Impaired stem cell differentiation and somatic cell reprogramming in DIDO3 mutants with altered RNA processing and increased R-loop levels

RNA Splicing Mice, Transgenic Article DEAD-box RNA Helicases Mice 03 medical and health sciences Animals Cellular Reprogramming Techniques Cells, Cultured 0303 health sciences QH573-671 Gene Expression Regulation, Developmental Cell Differentiation Mouse Embryonic Stem Cells Fibroblasts Cellular Reprogramming DNA-Binding Proteins Mice, Inbred C57BL Phenotype Transcription Termination, Genetic Mutation R-Loop Structures Cytology DNA Damage Transcription Factors
DOI: 10.1038/s41419-021-03906-2 Publication Date: 2021-06-21T15:03:51Z
ABSTRACT
AbstractEmbryonic stem cell (ESC) differentiation and somatic cell reprogramming are biological processes governed by antagonistic expression or repression of a largely common set of genes.

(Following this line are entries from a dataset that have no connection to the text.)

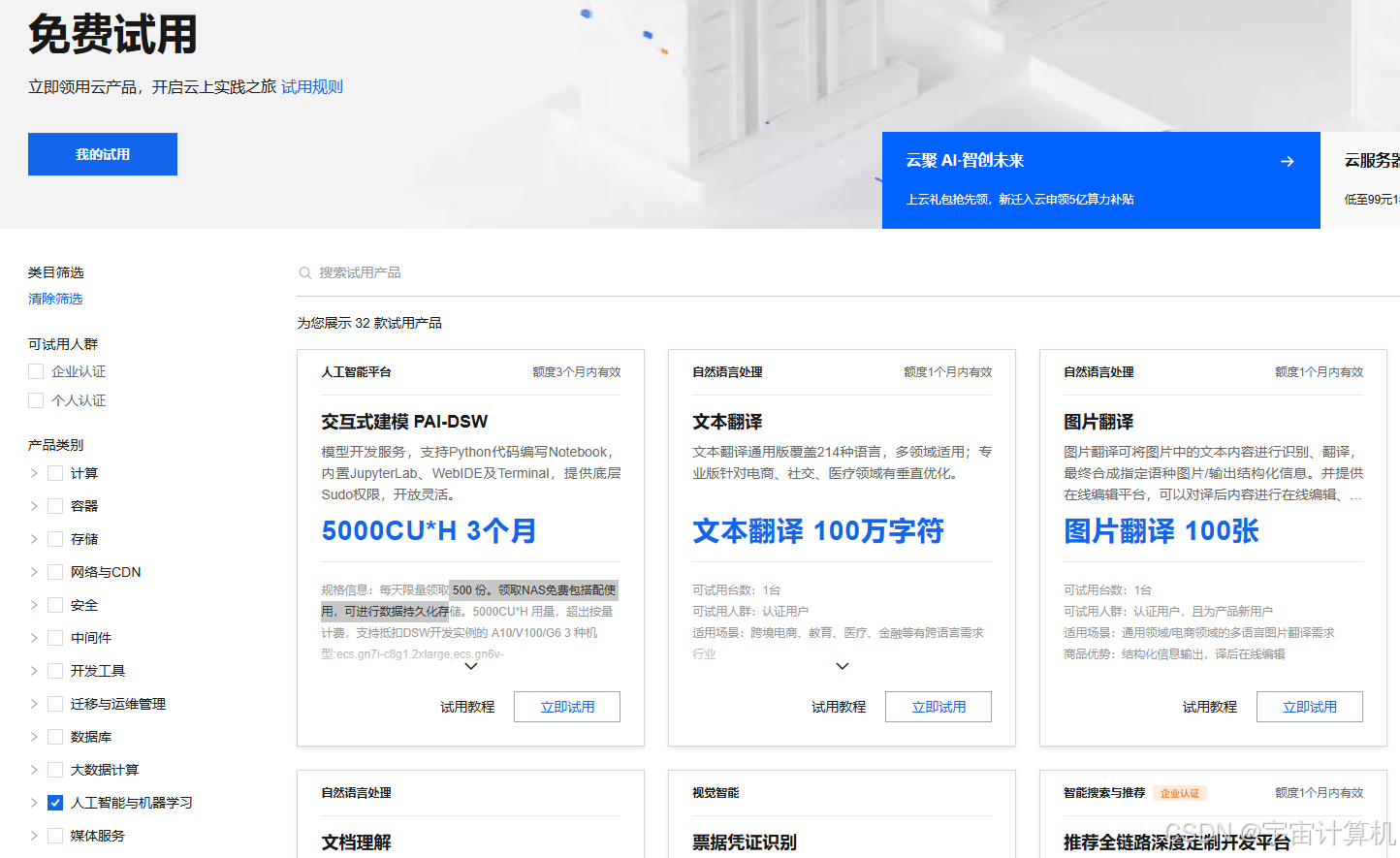Enable the 企业认证 audience filter
Image resolution: width=1400 pixels, height=858 pixels.
click(36, 370)
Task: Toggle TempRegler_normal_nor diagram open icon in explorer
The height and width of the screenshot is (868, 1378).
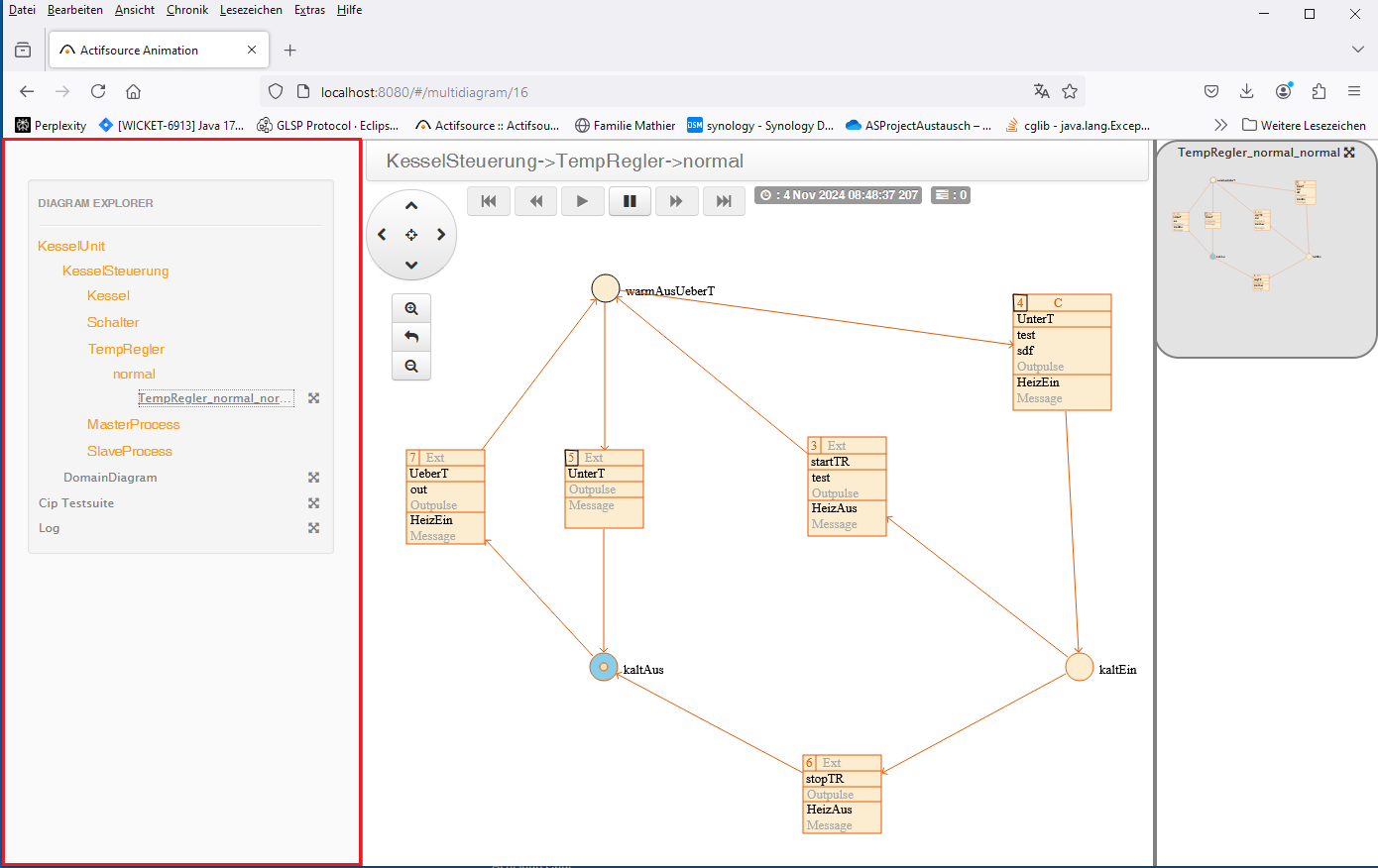Action: coord(313,398)
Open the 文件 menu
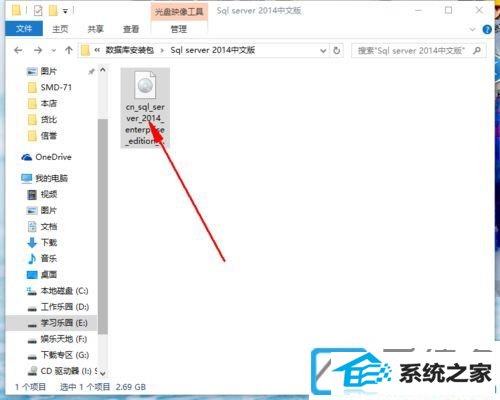500x400 pixels. [x=24, y=29]
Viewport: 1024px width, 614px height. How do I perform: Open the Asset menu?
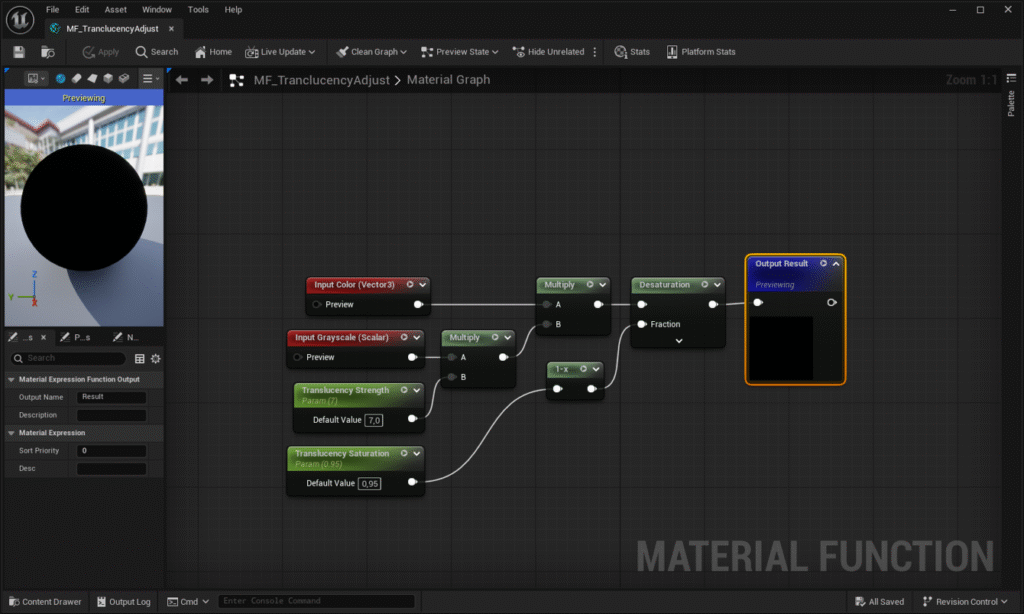point(115,9)
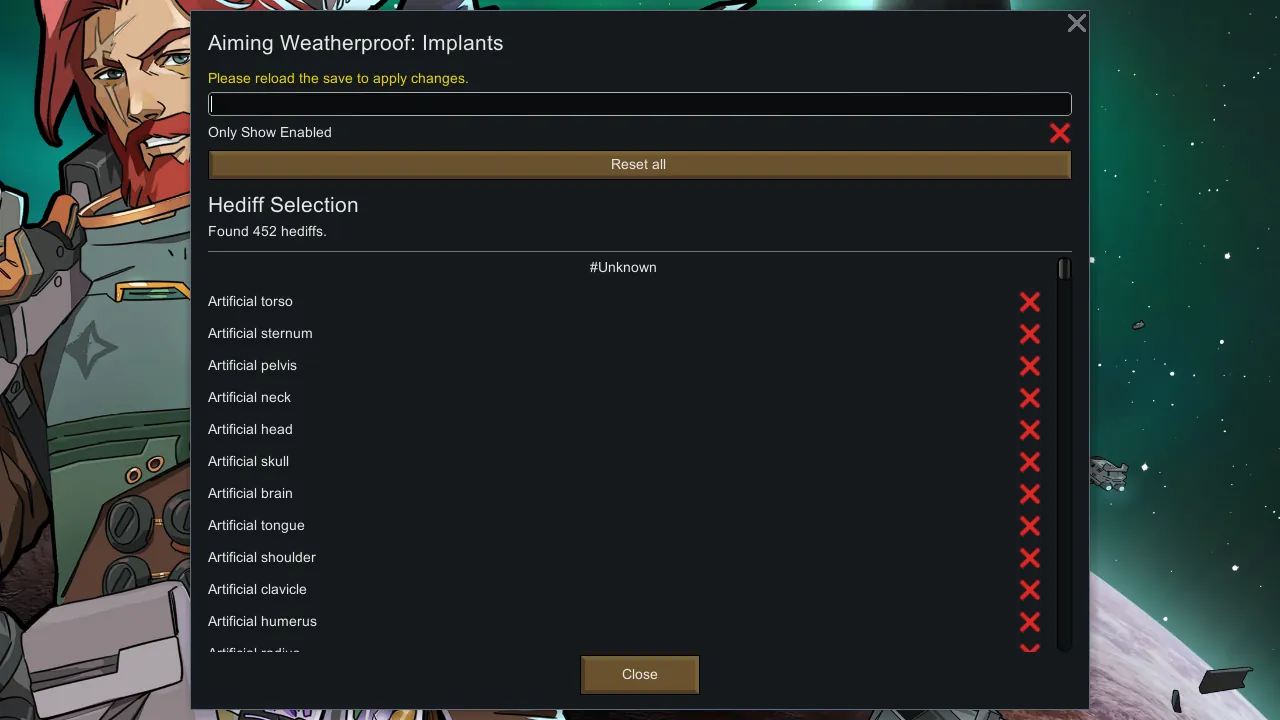Image resolution: width=1280 pixels, height=720 pixels.
Task: Click the Reset all button
Action: pos(639,164)
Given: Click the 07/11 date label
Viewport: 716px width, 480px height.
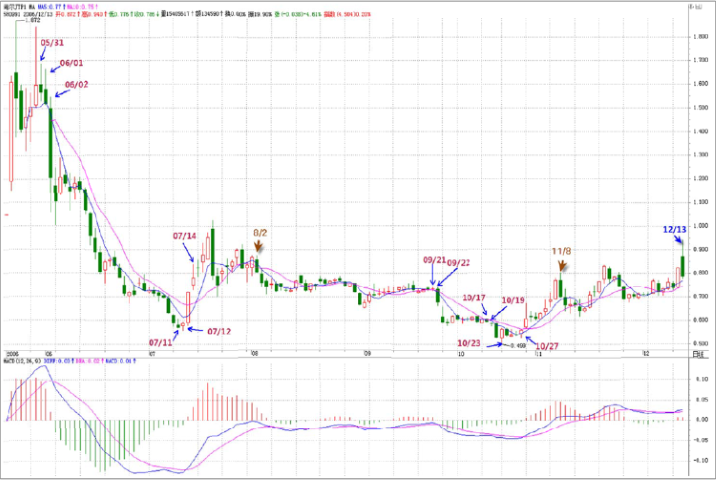Looking at the screenshot, I should tap(162, 341).
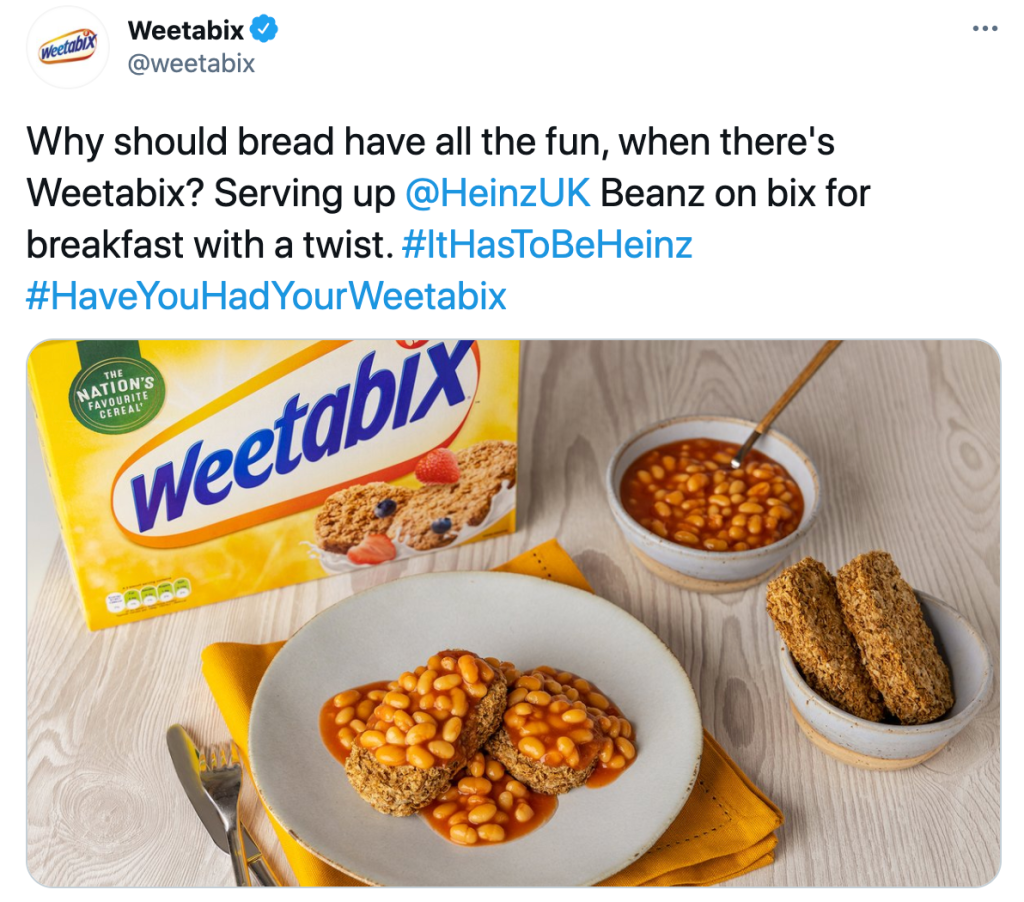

Accurate regulation of gene expression is thus essential for both processes, and alterations in RNA processing are predicted to negatively affect both. We show that truncation of the DIDO gene alters RNA splicing and transcription termination in ESC and mouse embryo fibroblasts (MEF), which affects genes involved in both differentiation and reprogramming. We combined transcriptomic, protein interaction, and cellular studies to identify the underlying molecular mechanism. We found that DIDO3 interacts with the helicase DHX9, which is involved in R-loop processing and transcription termination, and that DIDO3-exon16 deletion increases nuclear R-loop content and causes DNA replication stress. Overall, these defects result in failure of ESC to differentiate and of MEF to be reprogrammed. MEF immortalization restored impaired reprogramming capacity. We conclude that DIDO3 has essential functions in ESC differentiation and somatic cell reprogramming by supporting accurate RNA metabolism, with its exon16-encoded domain playing the main role.